A humanidade vive tentando compreender o verdadeiro sentido da paz, que no meu entender é sinônimo de harmonia, convivência tranqüila e respeitosa entre os seres humanos. Gilberto Gil e João Donato serviram-se das contradições expostas por Tolstoi no seu livro “Paz e guerra” para filosofar sobre a paz que se conquista pela experiência da guerra, do conflito, dos confrontos. A canção foi composta em 1986.
“A paz invadiu o meu coração/De repente, me encheu de paz/Como se o vento de um tufão/Arrancasse meus pés do chão/Onde eu já não me enterro mais”. Interessante como os paradoxos, as contradições, as situações opostas, são utilizadas para construir a expressão do sentimento de paz. Fala de coisas que são contrárias ao sentido de concórdia e conformidade como: invadir, tufão, arrancar, enterrar. São todos vocábulos que nos remetem a pensar em agitação, desordem, alvoroço, tumulto. No entanto, os compositores fazem deles o caminho para encontrar a paz.
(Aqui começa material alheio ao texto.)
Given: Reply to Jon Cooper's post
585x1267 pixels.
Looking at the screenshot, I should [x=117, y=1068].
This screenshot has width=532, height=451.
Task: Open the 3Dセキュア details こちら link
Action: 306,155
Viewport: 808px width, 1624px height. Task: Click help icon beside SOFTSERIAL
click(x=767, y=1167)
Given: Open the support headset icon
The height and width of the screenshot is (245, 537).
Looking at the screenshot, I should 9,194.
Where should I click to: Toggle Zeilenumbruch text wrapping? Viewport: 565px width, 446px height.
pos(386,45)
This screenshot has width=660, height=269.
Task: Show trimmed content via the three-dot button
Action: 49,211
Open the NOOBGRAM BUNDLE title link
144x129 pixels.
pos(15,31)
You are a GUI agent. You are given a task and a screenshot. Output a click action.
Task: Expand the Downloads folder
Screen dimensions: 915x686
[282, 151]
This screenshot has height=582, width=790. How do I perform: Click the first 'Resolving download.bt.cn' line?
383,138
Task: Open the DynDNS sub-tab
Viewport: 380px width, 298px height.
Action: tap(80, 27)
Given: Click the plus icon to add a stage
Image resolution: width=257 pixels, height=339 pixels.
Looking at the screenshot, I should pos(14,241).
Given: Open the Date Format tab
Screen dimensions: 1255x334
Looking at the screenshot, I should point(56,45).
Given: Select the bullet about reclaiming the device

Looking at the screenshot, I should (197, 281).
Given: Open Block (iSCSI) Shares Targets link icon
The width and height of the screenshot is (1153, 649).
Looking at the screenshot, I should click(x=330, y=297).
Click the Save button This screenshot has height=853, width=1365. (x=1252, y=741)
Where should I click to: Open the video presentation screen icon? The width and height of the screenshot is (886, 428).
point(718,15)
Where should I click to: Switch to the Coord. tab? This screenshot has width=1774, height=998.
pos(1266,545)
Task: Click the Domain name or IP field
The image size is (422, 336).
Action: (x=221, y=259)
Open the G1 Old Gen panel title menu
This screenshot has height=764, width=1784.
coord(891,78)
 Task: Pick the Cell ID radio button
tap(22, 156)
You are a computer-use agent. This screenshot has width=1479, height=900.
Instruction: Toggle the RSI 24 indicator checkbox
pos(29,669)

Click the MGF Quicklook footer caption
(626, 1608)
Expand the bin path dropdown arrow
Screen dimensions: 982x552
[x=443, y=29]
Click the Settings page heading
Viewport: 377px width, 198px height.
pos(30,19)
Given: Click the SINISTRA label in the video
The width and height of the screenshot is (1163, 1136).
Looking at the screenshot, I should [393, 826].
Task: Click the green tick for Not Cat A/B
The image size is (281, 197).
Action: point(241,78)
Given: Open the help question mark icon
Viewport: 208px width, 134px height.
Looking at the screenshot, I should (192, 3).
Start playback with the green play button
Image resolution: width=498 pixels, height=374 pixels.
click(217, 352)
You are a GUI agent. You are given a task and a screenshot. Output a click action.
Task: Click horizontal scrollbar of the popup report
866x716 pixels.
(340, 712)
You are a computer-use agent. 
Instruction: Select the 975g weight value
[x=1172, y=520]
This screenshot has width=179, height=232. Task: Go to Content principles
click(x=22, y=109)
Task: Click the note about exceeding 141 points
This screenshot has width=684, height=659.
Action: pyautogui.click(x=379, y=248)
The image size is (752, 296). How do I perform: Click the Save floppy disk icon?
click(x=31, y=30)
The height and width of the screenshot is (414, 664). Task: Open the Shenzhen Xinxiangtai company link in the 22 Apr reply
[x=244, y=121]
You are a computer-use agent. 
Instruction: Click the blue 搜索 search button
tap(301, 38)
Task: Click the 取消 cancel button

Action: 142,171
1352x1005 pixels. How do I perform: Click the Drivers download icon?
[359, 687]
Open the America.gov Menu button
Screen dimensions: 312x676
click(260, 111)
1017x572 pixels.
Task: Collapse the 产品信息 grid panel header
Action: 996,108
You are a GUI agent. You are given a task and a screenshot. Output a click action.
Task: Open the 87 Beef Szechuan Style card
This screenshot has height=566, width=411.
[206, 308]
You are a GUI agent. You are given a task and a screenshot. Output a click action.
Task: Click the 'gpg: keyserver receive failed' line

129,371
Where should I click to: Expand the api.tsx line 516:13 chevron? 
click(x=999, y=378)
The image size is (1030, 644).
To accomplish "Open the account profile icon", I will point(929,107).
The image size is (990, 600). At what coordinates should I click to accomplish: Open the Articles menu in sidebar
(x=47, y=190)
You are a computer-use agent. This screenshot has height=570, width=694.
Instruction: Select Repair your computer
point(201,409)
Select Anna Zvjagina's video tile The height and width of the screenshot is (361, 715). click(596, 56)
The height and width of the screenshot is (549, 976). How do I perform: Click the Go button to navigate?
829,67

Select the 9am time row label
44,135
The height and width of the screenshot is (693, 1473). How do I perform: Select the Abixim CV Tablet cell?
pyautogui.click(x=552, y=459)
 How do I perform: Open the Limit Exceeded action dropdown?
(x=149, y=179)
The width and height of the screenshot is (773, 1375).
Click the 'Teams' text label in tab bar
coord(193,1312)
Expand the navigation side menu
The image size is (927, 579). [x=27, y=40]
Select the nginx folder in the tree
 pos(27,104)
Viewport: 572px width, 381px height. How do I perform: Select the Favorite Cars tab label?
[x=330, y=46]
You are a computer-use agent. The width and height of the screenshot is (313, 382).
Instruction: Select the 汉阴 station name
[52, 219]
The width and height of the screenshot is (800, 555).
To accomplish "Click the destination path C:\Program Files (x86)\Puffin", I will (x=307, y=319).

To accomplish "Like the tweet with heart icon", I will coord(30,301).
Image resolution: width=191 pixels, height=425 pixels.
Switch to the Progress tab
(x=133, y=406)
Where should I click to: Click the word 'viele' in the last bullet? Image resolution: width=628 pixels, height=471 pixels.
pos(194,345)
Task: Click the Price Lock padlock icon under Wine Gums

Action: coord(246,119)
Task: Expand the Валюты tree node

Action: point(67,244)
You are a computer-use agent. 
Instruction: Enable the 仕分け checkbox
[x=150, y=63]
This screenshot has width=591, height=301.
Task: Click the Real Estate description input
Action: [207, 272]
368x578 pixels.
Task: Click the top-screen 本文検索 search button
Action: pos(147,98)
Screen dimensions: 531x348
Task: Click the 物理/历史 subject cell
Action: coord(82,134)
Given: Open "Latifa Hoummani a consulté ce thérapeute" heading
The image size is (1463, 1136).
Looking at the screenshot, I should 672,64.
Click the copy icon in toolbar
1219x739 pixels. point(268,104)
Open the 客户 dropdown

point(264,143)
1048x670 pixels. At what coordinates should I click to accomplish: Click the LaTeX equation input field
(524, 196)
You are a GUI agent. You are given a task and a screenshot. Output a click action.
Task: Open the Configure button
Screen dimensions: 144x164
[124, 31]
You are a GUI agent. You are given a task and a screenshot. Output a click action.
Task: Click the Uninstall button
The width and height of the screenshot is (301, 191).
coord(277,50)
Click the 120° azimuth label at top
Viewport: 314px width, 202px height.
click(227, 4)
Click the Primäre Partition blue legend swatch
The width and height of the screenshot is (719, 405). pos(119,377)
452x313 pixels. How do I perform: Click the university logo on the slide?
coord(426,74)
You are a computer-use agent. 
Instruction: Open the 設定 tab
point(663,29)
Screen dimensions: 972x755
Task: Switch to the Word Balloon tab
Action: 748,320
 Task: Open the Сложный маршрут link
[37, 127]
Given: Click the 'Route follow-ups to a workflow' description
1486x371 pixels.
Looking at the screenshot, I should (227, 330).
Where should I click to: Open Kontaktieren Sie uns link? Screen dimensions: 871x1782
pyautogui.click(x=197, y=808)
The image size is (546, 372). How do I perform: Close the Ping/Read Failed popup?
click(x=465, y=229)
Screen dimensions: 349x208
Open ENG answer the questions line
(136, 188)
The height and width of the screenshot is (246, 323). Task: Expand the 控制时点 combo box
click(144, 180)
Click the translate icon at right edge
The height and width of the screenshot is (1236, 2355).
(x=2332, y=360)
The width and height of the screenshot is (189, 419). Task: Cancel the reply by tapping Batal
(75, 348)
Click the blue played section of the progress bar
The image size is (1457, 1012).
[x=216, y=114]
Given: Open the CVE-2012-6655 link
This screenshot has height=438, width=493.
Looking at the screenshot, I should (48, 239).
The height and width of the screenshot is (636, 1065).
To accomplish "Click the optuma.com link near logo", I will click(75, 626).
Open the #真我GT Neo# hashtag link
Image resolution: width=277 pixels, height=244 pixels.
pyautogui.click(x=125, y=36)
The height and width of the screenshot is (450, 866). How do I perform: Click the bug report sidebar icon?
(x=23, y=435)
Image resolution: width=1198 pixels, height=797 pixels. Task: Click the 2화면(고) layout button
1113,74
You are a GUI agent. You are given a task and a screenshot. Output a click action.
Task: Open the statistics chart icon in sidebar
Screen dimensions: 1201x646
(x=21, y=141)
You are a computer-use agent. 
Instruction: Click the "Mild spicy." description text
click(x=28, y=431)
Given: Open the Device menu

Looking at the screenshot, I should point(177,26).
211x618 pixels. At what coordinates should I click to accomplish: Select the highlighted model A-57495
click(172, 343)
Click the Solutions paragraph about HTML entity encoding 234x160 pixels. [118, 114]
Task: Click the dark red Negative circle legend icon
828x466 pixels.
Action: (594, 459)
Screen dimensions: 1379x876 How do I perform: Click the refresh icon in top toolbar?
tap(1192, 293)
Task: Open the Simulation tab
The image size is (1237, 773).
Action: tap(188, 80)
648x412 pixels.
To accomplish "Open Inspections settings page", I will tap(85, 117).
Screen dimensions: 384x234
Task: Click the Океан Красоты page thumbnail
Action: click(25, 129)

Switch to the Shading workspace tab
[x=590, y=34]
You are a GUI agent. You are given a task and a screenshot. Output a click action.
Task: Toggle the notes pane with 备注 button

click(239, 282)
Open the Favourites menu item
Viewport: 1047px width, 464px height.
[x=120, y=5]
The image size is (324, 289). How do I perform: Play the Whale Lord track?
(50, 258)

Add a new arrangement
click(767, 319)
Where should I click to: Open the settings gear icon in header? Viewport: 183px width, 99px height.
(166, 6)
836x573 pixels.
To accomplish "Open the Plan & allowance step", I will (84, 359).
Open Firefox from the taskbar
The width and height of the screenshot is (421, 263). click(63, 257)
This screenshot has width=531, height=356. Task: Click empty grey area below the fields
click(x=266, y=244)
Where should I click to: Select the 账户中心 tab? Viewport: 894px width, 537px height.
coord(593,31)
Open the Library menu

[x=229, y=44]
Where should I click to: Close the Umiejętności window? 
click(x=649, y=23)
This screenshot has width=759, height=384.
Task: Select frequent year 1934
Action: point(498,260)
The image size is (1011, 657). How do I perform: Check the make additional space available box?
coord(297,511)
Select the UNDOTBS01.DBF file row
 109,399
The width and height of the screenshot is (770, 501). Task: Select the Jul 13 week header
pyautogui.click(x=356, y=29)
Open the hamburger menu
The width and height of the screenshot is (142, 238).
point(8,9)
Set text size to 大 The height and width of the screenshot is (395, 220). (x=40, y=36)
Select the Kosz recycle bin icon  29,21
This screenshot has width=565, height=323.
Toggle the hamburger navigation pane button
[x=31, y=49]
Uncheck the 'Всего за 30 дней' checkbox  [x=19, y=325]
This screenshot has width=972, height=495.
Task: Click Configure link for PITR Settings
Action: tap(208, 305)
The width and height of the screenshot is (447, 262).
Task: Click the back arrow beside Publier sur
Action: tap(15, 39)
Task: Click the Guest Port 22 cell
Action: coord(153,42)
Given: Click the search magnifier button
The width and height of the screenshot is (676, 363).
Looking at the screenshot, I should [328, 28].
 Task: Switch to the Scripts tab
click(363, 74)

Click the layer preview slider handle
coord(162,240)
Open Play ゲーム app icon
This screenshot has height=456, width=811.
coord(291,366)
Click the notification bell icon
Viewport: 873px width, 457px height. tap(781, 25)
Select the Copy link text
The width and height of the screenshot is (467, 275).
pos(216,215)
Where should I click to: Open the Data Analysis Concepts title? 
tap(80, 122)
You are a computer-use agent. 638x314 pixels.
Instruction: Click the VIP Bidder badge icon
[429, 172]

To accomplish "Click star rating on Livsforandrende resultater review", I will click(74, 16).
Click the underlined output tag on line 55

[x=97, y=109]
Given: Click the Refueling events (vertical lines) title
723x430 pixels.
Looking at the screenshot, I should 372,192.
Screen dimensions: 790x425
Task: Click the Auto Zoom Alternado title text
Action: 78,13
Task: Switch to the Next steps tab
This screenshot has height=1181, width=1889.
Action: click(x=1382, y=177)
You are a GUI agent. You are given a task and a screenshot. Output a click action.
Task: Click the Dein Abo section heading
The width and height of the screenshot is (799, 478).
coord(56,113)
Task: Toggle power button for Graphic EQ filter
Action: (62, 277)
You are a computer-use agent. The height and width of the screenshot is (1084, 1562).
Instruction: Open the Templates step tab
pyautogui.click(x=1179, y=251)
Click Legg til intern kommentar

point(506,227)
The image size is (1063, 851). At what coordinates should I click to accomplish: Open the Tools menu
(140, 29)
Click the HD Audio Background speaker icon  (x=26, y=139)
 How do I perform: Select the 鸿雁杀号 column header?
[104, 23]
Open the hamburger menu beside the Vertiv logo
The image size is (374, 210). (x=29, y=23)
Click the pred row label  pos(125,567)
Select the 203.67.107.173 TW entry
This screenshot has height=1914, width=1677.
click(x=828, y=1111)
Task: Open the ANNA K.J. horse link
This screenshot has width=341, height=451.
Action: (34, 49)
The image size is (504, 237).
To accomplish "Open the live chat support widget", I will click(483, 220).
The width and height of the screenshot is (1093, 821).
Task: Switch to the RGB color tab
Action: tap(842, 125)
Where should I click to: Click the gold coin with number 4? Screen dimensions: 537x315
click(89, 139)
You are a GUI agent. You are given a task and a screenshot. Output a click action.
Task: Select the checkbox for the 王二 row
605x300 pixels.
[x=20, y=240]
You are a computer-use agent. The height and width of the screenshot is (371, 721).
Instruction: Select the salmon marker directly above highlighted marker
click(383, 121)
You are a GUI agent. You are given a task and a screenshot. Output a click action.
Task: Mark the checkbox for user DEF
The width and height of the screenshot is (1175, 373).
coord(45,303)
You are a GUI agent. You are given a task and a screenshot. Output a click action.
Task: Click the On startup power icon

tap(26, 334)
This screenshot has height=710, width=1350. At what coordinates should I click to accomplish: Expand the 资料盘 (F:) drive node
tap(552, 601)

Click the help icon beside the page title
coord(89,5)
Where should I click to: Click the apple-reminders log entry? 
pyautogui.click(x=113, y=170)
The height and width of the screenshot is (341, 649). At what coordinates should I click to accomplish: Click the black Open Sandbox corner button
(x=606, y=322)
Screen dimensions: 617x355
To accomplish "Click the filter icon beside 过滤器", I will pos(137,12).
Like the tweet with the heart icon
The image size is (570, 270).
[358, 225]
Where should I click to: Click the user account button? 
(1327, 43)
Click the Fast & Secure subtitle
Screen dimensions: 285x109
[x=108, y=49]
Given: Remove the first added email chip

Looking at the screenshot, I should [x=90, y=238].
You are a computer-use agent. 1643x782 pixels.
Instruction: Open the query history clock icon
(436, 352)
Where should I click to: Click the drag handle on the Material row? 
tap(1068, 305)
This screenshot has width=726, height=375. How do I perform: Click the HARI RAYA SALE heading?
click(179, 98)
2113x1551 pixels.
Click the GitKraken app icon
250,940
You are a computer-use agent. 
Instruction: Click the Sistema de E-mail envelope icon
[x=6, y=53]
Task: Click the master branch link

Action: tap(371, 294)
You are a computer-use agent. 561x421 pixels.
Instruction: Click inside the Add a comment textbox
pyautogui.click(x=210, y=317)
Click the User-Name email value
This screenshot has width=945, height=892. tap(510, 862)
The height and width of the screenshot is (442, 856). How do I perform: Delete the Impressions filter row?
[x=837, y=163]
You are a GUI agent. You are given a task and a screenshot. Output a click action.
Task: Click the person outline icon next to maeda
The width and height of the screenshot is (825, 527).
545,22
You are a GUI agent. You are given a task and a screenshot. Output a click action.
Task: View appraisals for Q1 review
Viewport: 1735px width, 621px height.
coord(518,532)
“A paz fez um mar da revolução/Invadir meu destino; a paz, Como aquela grande explosão/Uma bomba sobre o Japão/Fez nascer o Japão da paz”. O “eu poético” diz que seu destino foi invadido por um mar da revolução. Isso quer dizer que teve primeiro de conviver com a guerra para poder encontrar a paz. E lembra que o Japão conheceu a paz depois do holocausto da bomba atômica de Hiroshima.
“Eu pensei em mim/Eu pensei em ti/Eu chorei por nós/Que contradição/Só a guerra faz/Nosso amor em paz”. Fica pensando que, entre ele e sua amada ocorre o mesmo, a paz vem sempre após brigas, incompreensões, desentendimentos, na contraditória constatação de que “a guerra faz a paz”.
“Eu vim/Vim parar na beira do cais/Onde a estrada chegou ao fim/Onde o fim da tarde é lilás/Onde o mar arrebenta em mim/O lamento de tantos ais”. Ele afirma que veio parar na beira do cais, querendo dizer que lá a estrada tem fim, e no ocaso do sol recebe as pancadas das ondas do mar, na simbologia das dores que viveu e dos sofrimentos que experimentou para chegar àquele momento de paz.
• Integra a série de crônicas “PENSANDO ATRAVÉS DA MÚSICA”.